*REQUIRED WORK*
The required answer is each line in the entries below where "computer" occurs.

*** RECORDED INFORMATION Section Begins ***

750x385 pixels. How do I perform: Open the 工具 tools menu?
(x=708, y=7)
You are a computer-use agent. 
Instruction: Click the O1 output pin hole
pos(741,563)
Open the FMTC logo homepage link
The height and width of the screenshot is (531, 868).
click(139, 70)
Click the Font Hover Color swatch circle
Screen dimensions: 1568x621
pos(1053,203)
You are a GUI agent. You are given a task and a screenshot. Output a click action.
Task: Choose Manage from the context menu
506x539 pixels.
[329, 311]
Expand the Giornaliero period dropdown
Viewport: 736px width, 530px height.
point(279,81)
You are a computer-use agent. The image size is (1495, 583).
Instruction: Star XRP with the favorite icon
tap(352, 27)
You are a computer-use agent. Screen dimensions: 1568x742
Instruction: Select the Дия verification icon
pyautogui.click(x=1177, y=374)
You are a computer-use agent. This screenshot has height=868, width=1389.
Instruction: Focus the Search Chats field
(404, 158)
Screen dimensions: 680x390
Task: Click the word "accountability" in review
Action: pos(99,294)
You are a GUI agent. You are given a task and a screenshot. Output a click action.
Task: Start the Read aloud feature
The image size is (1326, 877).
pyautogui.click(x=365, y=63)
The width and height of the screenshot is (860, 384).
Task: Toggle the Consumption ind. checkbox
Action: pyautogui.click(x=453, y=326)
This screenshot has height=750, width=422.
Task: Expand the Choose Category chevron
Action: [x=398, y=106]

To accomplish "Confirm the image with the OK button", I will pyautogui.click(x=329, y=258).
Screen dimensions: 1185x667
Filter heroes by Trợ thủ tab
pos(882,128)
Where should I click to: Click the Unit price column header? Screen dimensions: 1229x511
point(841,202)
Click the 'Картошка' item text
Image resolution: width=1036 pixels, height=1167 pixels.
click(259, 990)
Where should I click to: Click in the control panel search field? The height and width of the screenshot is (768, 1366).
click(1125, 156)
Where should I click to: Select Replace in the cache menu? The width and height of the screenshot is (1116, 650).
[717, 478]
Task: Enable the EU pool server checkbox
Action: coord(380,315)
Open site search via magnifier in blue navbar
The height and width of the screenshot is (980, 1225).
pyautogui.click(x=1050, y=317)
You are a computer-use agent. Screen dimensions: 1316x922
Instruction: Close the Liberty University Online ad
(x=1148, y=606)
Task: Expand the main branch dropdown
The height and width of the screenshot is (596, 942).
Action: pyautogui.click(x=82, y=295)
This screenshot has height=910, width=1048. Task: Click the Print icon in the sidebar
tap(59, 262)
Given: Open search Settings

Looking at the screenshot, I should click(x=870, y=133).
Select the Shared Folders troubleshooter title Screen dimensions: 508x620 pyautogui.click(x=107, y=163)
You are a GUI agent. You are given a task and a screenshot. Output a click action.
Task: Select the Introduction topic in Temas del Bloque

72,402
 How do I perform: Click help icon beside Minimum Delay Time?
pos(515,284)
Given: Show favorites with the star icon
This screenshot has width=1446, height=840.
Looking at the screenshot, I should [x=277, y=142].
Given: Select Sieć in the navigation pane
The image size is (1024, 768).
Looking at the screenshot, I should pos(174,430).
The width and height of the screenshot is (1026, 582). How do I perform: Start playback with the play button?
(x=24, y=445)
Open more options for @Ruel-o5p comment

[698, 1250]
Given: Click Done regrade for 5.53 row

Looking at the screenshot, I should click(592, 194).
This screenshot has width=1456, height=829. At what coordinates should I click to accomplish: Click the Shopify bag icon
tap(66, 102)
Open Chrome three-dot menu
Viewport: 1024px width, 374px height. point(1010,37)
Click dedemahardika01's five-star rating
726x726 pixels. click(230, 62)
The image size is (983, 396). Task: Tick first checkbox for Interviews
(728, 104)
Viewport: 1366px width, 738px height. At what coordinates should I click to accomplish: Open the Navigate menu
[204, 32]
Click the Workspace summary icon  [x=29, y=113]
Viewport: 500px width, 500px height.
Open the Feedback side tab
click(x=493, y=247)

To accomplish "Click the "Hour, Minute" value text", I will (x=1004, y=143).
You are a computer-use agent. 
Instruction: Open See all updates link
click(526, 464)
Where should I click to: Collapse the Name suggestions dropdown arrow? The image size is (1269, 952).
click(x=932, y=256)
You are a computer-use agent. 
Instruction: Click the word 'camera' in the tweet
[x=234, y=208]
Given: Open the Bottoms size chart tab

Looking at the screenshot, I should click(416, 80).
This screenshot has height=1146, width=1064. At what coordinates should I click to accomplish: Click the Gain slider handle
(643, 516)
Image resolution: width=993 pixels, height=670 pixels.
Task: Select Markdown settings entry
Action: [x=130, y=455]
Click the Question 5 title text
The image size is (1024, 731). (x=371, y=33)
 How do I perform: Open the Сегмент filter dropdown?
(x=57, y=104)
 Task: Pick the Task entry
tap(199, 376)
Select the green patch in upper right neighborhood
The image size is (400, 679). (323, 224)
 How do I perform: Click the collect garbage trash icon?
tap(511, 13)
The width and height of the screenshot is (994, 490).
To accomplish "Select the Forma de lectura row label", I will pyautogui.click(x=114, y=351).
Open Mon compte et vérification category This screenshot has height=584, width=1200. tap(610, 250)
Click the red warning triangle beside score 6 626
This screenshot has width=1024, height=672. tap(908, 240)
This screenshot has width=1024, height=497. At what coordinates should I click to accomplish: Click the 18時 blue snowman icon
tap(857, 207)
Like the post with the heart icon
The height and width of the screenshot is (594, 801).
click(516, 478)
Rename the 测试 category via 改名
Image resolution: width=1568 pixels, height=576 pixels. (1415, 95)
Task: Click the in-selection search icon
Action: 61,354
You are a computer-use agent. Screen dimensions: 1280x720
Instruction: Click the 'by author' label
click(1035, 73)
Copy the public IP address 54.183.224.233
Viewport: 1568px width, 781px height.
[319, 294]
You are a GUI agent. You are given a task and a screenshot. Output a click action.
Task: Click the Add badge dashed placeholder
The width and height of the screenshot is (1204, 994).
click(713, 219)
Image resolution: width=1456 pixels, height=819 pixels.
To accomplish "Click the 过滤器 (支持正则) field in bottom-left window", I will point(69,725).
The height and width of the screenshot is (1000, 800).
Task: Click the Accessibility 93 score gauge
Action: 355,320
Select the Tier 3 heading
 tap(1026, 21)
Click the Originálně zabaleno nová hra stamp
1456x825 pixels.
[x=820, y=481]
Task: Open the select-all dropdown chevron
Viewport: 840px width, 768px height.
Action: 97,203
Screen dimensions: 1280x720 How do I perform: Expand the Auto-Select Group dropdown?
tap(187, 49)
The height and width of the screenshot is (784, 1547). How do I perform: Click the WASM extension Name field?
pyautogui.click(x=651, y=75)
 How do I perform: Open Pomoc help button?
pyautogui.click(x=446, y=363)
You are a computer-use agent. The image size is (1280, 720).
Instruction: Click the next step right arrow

*** RECORDED INFORMATION Section Ends ***

*TASK OUTPUT*
You are a computer-use agent. 
You are a computer-use agent. The image size is (1495, 583).
You are a computer-use agent. Screen dimensions: 1568x742
You are a computer-use agent. This screenshot has height=868, width=1389.
You are a computer-use agent. Screen dimensions: 1316x922
You are a computer-use agent. 
You are a computer-use agent. 
You are a computer-use agent. Screen dimensions: 1280x720
You are a computer-use agent. The image size is (1280, 720).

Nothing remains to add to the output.